Kann „Frischzellentherapie“ als bedenkliches Arzneimittel verboten werden?

(DAV). Gerade bei chronischen Leiden setzen Betroffene oft auf alternative Behandlungsmethoden. Doch ist dabei Vorsicht geboten. Auch dürfen Unternehmen nicht alles herstellen, vertreiben und bewerben. Das ist etwa bei einer Frischzellentherapie aus tierischen Proteinen der Fall.

Wegen gesundheitlicher Risiken und der nicht nachgewiesenen Wirksamkeit wurde einem Unternehmen die Herstellung, Anwendung und Bewerbung von Frischzellen tierischer Herkunft für eine „Frischzellentherapie“ verboten. Die Arbeitsgemeinschaft Medizinrecht des Deutschen Anwaltvereins (DAV) informiert über eine Entscheidung des Landgerichts München I vom 27. November 2020 (AZ 1 HK O 18008/19).

Tierische Frischzellentherapie bei allerlei Beschwerden?

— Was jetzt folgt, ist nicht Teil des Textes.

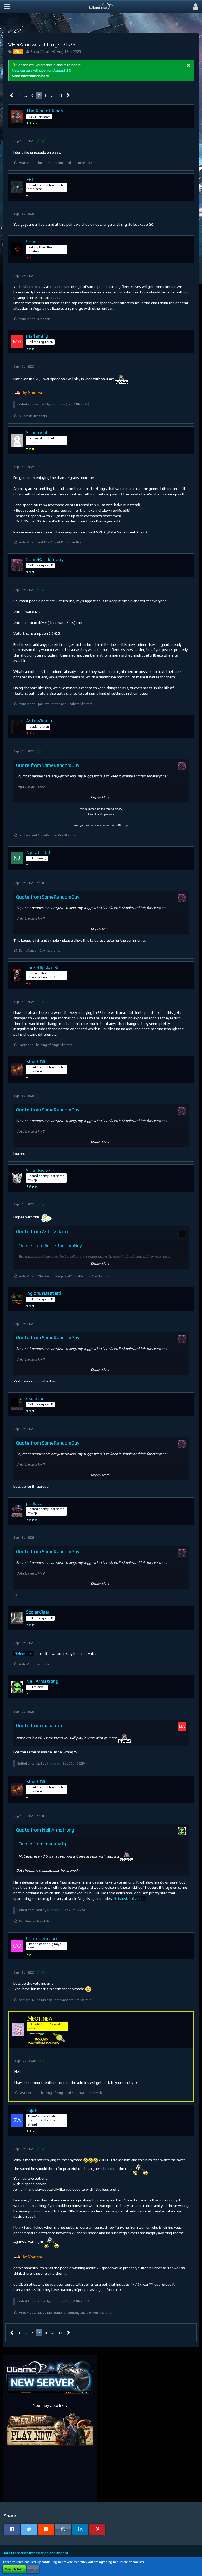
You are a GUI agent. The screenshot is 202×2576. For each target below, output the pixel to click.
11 (60, 95)
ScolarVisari (40, 51)
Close (33, 2569)
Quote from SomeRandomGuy (47, 765)
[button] (7, 6)
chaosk (122, 1898)
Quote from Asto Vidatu (42, 1231)
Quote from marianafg (40, 1725)
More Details (14, 2569)
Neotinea (58, 404)
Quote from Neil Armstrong (45, 1830)
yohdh (140, 1898)
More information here (30, 76)
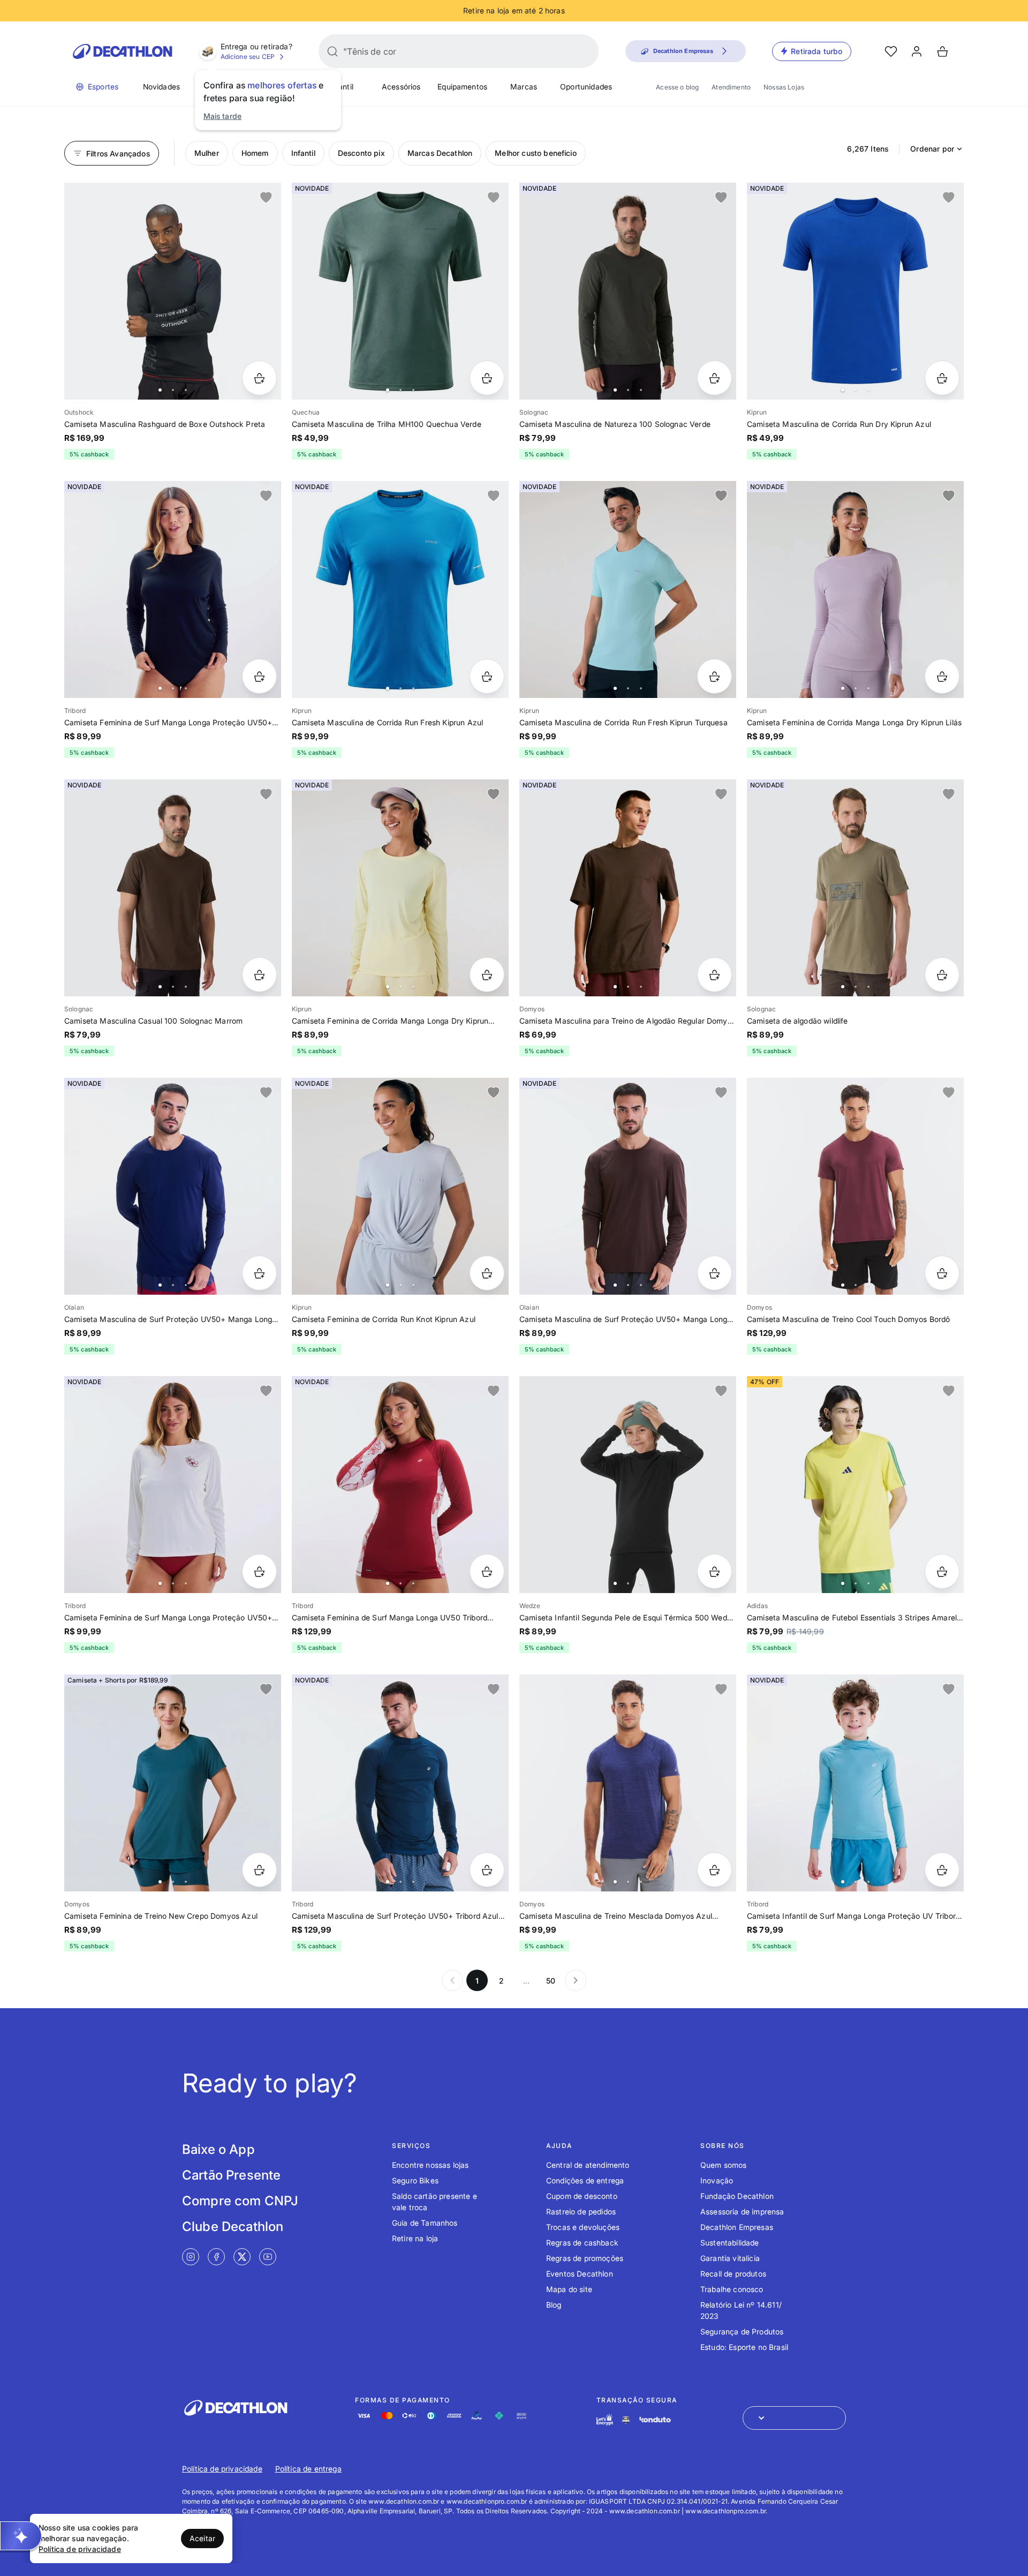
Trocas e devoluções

Das Unternehmen warb im Internet auf seiner Website für eine „Frischzellentherapie“ zur Anwendung am Menschen. Die Zelltherapie habe sich in der Praxis zur Behandlung verschiedener Indikationen bewährt, behauptete der Hersteller. Diese reichten von Altersbeschwerden mit körperlicher sowie geistiger Erschöpfung bis zu vegetativen und nervösen Symptomen bei chronischer Stressbelastung oder Reizbarkeit. Aber auch Konzentrationsmängel und Schlafstörungen, funktionelle und organische Herz-Kreislauf- und Gefäßkrankheiten, Diabetes, und weitere gesundheitliche Probleme sollten damit behandelt werden können. Der Verband Sozialer Wettbewerb e.V. klagte auf Unterlassung wegen des Verstoßes gegen Vorschriften im Heilmittelbereich.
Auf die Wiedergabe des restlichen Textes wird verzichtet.